Over the last few years, that has completely and totally resonated with me. I am uber-guarded of my time and bristle when I feel it is being wasted or not put to good use.
Your staff probably feels the same way, so communicating with them WHY they are working (or not working) on any given job at any given time is a great strategy.
I think the bottom line here, and the unspoken theme underpinning your post, is you have to RESPECT your workers. If you approach this from a position of arrogance and say, “Why do I owe them any explanation? They are getting a paycheck,” you will have an unmotivated staff and get less, not more, done.
Always put yourself in the position of your employees and decide what behaviors by management would make YOU want to come to work and do your very best, what behaviors would do the opposite.
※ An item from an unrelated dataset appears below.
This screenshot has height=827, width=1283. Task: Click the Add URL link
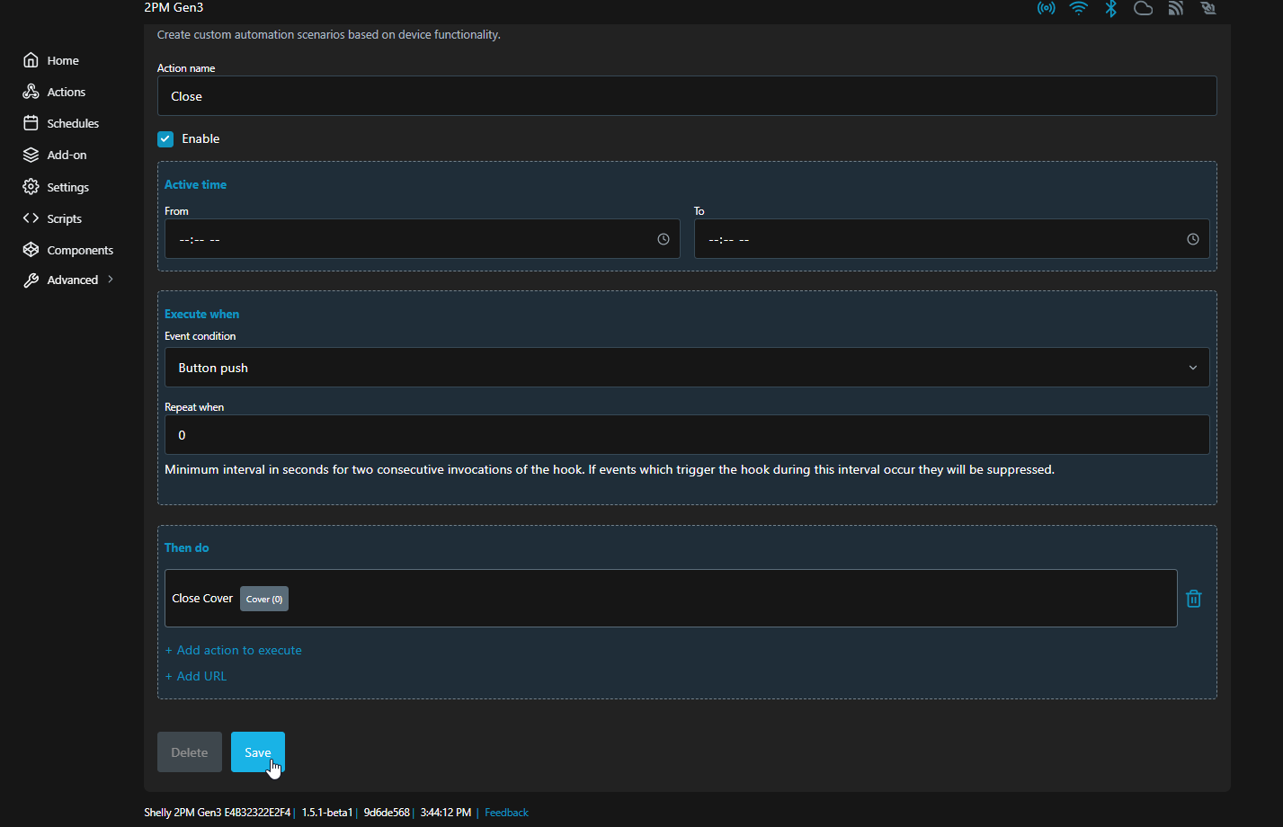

I think your strategy is spot on, and I would bet dollars to donuts (love that expression) you have a very motivated staff.
Thanks!
Bonnie Siegel says
Steve, congratulations, your 1st blog is wonderful and so accurate. Many health system CIOs, I speak with, face similar barriers: more projects, less money, less staff. I think finding and retaining qualified IT staff in this competitive environment will be the key to success for CIOs now and in the future. Your team and strategy seems to have met that goal head on. Good luck!
tjtolan says
Great post Steve! This is a common challenge for CIOs and vendors alike in this market. We hear it every day. The really sad part is that many employers continue to ask more from smaller staffs. It’s usually a request to do more work and wear multiple hats. That model will not work as the market forces and stimulus dollars begin to flow. For those that just “don’t get it” it could spell real trouble moving forward.
Steve Huffman says
Thanks for the comments. This is not an easy thing to roll out to staff, or the organization. It has taken a few years for folks to become comfortable with digging into purchasing decisions and questioning, again, the validity of the priority of the project.
Our turnover rate was almost 0% last year which speaks to how well these are working. We still continue to work on the third point related to team members not starting out the day reviewing email and writing things down, but it has been a great process.
Anthony Guerra says
email is an addiction that plagues all of us. it follows us all day and night with the PDAs. it’s a real problem.
Marc Holland says
I couldn’t agree more. Sound governance processes are important, but only go so far. I’m reminded of what my high school Geometry teacher drummed into our heads when describing proofs and theorems — “necessary, but not sufficient”. Sound, effective governance is necessary, but not sufficient, and does not mitigate the need for sound business case analysis. In the ideal world, every request is valid and resource availability is infinite but, hey, who said this is an ideal world?